The problem with re-entrant programs are the inherent difficulty of interrupting the execution. This program uses a class-scope variable to test for interruption, but the execution is so intensive that the menu item Stop Execution does not respond. A solution to this would be to have a worker thread doing the calculation and the main thread interacting with the GUI (not done here, that would be more appropriate for a sample for Threads).

The Succinct Summary of Re-Entrant Programming

1. The basic idea of a re-entrant routine is a routine that calls itself.
2. The best use is when an algorithm has the same set of actions for any position in a list of actions, and the result of the actions causes a BACK_UP in the control flow. The search traversal of trees (B-Trees, etc.) is a perfect example.
3. The back-up means that the algorithm returns to the last action taken, and is re-evaluated there.

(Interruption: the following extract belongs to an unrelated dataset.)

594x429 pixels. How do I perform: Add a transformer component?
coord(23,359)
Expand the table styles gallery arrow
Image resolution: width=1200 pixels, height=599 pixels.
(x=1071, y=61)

So, a re-entrant routine must always return a value to be tested.
4. A re-entrant routine calls itself, and so is stack-oriented.
5. Each call puts a set of values on the stack, and can quickly cause a stack overflow.
6. The cause of problems with re-entrant routines is typically a lack in the limiting test for returning: in other words: when does it stop?
7. The case demonstrated here is simple in that the limit is the size of the input number and the test is performed at the start of the re-entrant routine. (Note: LISP is totally re-entrant!)

Using the code

A brief description of re-entrant programming is nearly impossible, and this code is probably useless except as a guide and example. Comments in the code are sufficient for understanding the principle. The algorithm is also described in comments.

Points of Interest

While writing the program, I decided to allow for alternate-base number systems such as base 2, base 16, or base 12 (for old IBM people...). I use MAPLE to convert to an alternate base (like base 47, or base 60), and input the numbers through a file. However, the sample code does not implement this. If you want to, it can be set by changing the define COMPBASE in StdAfx.h. There are a couple of other interesting things in the sample code, like disabling the ENTER key (it closes down a Dialog), and using *.SetFocus() for the input edit box. I did feel free to mix bool and BOOL types, mix straight C-code and C++/MFC, and name the variables for what they do.

History

• 2002 - started the program, got it to work.
• 2003 - tried various mutations of the program, including multithreading, different bases, and constraints on the numbers to get a fast answer to RSA Challenge. Figured out that it was too slow.
• 2004 - Submit to Code Project as an example of re-entrant programming in C/C++/MFC.

References

1. A web site: The RSA Challenge.
2. A book: “Factorization and Primality Testing”, by David Broussard, Springer-Verlag, 1989, ISBN: 0-387-97040-1.
3. LISP: check out the web, or take a course in programming languages.